Digital Radio Dealt Blow as Judge Sides with the Turtles

Marc Hogan

By Marc Hogan

Lead News Writer
on 09.23.14 in News

When digital radio services such as Pandora or SiriusXM play a song recorded after February 15, 1972, U.S. copyright law requires them to pay royalties for both the performance and the songwriting. When they play a song from before that cutoff date, digital radio companies need only pay royalties to the songwriters. It’s a distinction that could be worth hundreds of millions of dollars in the years ahead, and a California federal judge has just issued a major ruling that sides with musicians against the satellite and streaming radio providers.

Flo & Eddie of the Turtles have won a potentially massive victory in their 2013 lawsuit against SiriusXM without even having to go through a full trial. According to court documents first cited by The Hollywood Reporter, U.S. District Court Judge Philip Gutierrez has granted the “Happy Together” singers summary judgment, ruling in favor of the duo’s claim that the satellite radio providers violated California state law by playing their songs without permission. Next on the docket for the case is a scheduling conference on October 20; Flo & Eddie are asking for $100 million. Enough to be happy together, indeed.

Gutierrez was looking at California copyright law because federal copyright law doesn’t apply to these pre-1972 recordings. States have passed laws in the meantime to fill the gaps, and 1982 California legislation gives recording artists in these cases “exclusive ownership.” It was left to the judge to decide whether that means the artists also have exclusive control over public airings of their recording; he ruled that they did. Gutierrez writes he “infers that the legislature did not intend to further limit ownership rights, otherwise it would have indicated that intent explicitly.”

It’s not just about “Happy Together.” The judge has previously written that the case “could have far-reaching effects.” SiriusXM has warned that a victory for the Turtles members “would radically overturn decades of settled practice.” Others suing SiriusXM over pre-1972 recordings include the three remaining major labels.
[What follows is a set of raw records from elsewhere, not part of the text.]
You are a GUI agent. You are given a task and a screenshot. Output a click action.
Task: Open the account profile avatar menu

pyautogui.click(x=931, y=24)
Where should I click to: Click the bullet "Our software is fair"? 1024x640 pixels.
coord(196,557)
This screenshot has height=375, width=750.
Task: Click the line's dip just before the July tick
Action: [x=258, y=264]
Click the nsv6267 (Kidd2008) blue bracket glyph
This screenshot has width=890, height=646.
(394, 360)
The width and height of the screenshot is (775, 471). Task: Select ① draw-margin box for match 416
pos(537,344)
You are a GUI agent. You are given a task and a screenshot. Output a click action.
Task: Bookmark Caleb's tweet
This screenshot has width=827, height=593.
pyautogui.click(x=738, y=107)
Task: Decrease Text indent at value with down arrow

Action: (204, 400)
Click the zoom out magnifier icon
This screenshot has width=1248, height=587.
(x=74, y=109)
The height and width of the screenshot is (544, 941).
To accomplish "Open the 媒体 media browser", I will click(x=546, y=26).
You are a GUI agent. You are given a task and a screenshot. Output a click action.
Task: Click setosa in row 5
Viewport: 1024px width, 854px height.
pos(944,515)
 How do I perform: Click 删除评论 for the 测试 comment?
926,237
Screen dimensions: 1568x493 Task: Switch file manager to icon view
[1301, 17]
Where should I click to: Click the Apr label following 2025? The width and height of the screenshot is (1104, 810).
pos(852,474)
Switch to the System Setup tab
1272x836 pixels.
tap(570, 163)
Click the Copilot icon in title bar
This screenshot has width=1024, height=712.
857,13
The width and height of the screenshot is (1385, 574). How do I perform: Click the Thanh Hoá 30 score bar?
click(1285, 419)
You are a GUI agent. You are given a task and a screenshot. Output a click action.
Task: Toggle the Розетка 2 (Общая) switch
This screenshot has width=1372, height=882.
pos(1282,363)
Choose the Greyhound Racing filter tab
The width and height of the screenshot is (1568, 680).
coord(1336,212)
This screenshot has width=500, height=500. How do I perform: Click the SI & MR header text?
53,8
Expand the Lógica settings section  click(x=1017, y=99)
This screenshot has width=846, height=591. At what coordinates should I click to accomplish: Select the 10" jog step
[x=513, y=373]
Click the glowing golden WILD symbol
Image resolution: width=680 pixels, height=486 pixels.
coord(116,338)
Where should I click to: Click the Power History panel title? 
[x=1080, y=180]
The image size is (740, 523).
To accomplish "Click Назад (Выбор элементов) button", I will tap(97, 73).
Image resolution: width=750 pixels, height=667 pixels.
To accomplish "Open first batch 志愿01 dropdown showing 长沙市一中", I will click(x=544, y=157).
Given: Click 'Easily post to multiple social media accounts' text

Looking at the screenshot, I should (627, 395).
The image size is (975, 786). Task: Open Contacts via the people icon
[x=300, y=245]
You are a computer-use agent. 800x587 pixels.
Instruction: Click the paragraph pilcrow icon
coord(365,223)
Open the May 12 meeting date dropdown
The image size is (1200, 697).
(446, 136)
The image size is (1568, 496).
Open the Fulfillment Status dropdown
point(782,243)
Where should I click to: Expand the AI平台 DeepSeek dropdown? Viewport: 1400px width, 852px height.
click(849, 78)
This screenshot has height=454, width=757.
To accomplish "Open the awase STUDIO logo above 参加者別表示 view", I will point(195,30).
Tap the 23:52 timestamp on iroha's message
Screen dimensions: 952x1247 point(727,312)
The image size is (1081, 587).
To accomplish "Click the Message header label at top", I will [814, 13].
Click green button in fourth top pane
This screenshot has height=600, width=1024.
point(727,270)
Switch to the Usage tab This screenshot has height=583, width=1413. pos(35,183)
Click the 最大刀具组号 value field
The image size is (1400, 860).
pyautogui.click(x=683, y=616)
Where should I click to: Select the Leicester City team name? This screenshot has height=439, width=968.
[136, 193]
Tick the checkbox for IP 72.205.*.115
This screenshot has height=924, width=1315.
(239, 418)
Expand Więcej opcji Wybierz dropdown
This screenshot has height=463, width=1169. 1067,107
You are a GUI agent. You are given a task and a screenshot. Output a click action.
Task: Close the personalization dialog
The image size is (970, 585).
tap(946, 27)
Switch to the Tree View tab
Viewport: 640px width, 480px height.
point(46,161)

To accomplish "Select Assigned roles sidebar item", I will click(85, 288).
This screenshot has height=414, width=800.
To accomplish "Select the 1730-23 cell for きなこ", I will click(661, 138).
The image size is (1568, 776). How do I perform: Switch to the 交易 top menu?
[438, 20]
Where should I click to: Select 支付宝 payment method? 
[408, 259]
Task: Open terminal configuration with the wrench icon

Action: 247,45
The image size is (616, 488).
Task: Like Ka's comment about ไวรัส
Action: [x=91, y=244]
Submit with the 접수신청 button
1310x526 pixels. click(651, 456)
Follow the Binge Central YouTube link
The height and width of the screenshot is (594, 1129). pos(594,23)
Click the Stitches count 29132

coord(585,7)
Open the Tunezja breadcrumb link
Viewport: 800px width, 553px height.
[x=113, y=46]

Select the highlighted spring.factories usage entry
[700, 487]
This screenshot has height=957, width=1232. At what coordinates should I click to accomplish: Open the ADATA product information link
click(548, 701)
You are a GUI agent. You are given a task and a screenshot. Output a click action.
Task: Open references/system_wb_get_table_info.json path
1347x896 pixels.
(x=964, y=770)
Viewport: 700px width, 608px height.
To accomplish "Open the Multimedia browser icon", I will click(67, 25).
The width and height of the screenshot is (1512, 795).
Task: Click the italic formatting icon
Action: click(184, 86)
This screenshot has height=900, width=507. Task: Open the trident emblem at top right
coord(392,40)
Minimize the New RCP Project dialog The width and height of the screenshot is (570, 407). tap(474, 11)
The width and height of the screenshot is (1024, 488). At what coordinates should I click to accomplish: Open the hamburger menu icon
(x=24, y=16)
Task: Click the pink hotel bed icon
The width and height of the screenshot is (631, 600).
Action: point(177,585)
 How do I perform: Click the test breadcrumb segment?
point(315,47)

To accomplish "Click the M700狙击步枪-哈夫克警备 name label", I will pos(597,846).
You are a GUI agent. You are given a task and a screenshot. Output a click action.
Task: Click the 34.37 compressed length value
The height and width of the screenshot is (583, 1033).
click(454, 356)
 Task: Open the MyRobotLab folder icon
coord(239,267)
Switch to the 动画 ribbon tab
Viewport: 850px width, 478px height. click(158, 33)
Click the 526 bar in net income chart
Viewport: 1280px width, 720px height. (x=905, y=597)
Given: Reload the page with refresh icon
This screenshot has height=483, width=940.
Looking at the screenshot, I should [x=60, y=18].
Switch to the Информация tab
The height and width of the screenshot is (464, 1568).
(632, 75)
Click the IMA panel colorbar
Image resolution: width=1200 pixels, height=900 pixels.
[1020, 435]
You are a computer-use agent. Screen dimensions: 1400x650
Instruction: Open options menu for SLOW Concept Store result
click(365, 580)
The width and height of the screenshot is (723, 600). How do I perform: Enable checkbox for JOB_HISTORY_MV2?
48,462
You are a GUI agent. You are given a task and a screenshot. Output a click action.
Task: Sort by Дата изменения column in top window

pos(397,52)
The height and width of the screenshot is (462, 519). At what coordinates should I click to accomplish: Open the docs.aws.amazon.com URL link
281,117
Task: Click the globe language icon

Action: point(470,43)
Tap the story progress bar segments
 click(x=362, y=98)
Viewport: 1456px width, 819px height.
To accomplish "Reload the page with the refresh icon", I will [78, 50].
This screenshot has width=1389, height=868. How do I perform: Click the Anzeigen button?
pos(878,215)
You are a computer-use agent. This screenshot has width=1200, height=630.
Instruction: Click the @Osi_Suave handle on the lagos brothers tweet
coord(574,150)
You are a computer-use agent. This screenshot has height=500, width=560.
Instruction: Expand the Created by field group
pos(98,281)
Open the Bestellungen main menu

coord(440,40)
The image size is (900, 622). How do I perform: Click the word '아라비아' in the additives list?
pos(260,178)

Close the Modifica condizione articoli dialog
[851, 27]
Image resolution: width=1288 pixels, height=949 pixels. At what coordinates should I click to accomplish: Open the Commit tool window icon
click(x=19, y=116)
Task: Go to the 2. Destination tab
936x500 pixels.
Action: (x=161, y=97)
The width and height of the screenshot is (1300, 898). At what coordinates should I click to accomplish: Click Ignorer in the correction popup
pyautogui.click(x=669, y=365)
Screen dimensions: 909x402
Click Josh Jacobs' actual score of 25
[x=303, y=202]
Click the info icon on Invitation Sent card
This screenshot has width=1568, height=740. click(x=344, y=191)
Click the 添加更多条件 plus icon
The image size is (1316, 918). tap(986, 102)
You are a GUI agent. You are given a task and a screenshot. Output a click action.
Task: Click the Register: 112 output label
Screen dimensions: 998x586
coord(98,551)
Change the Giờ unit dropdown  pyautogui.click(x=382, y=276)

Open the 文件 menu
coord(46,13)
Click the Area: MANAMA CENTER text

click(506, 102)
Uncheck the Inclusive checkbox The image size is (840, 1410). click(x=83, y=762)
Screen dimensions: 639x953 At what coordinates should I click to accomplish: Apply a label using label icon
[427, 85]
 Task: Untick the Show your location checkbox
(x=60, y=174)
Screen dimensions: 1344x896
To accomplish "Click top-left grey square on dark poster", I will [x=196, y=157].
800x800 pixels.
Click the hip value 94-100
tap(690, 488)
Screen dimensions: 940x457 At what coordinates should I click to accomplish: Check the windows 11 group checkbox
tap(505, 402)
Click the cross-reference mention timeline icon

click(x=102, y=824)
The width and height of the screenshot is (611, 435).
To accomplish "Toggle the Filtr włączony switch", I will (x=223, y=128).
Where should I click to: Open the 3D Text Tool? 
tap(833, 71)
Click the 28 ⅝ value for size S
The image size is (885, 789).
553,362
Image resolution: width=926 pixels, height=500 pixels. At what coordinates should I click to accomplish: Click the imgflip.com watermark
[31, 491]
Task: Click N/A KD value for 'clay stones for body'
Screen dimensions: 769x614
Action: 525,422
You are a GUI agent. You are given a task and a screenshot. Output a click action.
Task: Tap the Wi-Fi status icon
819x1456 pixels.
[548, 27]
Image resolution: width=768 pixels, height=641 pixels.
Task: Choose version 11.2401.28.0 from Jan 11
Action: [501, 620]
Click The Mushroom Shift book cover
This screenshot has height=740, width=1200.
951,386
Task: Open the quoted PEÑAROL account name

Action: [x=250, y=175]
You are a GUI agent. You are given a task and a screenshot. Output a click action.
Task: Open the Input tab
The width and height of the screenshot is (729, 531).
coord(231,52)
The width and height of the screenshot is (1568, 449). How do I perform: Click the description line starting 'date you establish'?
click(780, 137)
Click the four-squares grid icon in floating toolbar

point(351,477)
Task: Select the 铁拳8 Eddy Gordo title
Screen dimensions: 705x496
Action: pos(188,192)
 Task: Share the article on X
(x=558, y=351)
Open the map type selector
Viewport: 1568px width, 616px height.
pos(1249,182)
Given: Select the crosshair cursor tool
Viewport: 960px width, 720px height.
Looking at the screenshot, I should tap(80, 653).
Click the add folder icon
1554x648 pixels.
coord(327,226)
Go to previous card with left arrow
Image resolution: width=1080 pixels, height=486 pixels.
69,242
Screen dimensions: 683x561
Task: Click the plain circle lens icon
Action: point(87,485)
The implications of the ruling go beyond SiriusXM, too. A bill introduced in Congress last year would make it mandatory for digital radio providers, including Pandora, to pay performance royalties on pre-1972 music. SoundExchange, a royalty-distributing nonprofit, got signatures supporting the legislation from a who’s who of classic artists including Al Green, the Beatles, Yoko Ono and the estates of Jimi Hendrix and Otis Redding, plus members of the Beach Boys, the Supremes and the Temptations; Cyndi Lauper, Talib Kweli, Ted Leo and Aimee Mann were among younger artists backing the campaign.

The amounts of money at issue could be immense. According to SoundExchange, as many as 15 percent of recordings aired on digital radio are pre-1972. The group has estimated that would be worth $60 million in performance royalties for just 2013.

Pandora, for its part, has argued that it does more good than harm for pre-1972 artists. It has pointed out that it does pay songwriting royalties and that major labels are effectively flip-flopping, considering they previously opposed performance royalties on pre-1972 recordings.

(Traditional radio broadcasters, in case you’re wondering, generally pay only songwriting royalties. They don’t pay performance royalties. That’s a whole other issue, and it’s why David Byrne recently covered Biz Markie‘s “Just a Friend.”)

The debate over pre-1972 royalties will only become more relevant as digital radio continues to expand. On-demand streaming companies such as Spotify and Rdio have been boosting their streaming radio offerings in recent years. While it remains to be seen what Apple does with its Beats Music acquisition — as The New York Times reports, the iPhone maker has denied comments that it is shutting down the on-demand streaming service — the company also owns iTunes Radio. Digital radio is here to stay; what’s up for debate is how much of a cut should go to performers.

With apologies to the Turtles: It’s only right to think about how you’ll listen to the music you love, but the musicians and big companies involved here probably can’t see any way out of the courts — or politicians’ offices in Washington, D.C. — for a while yet.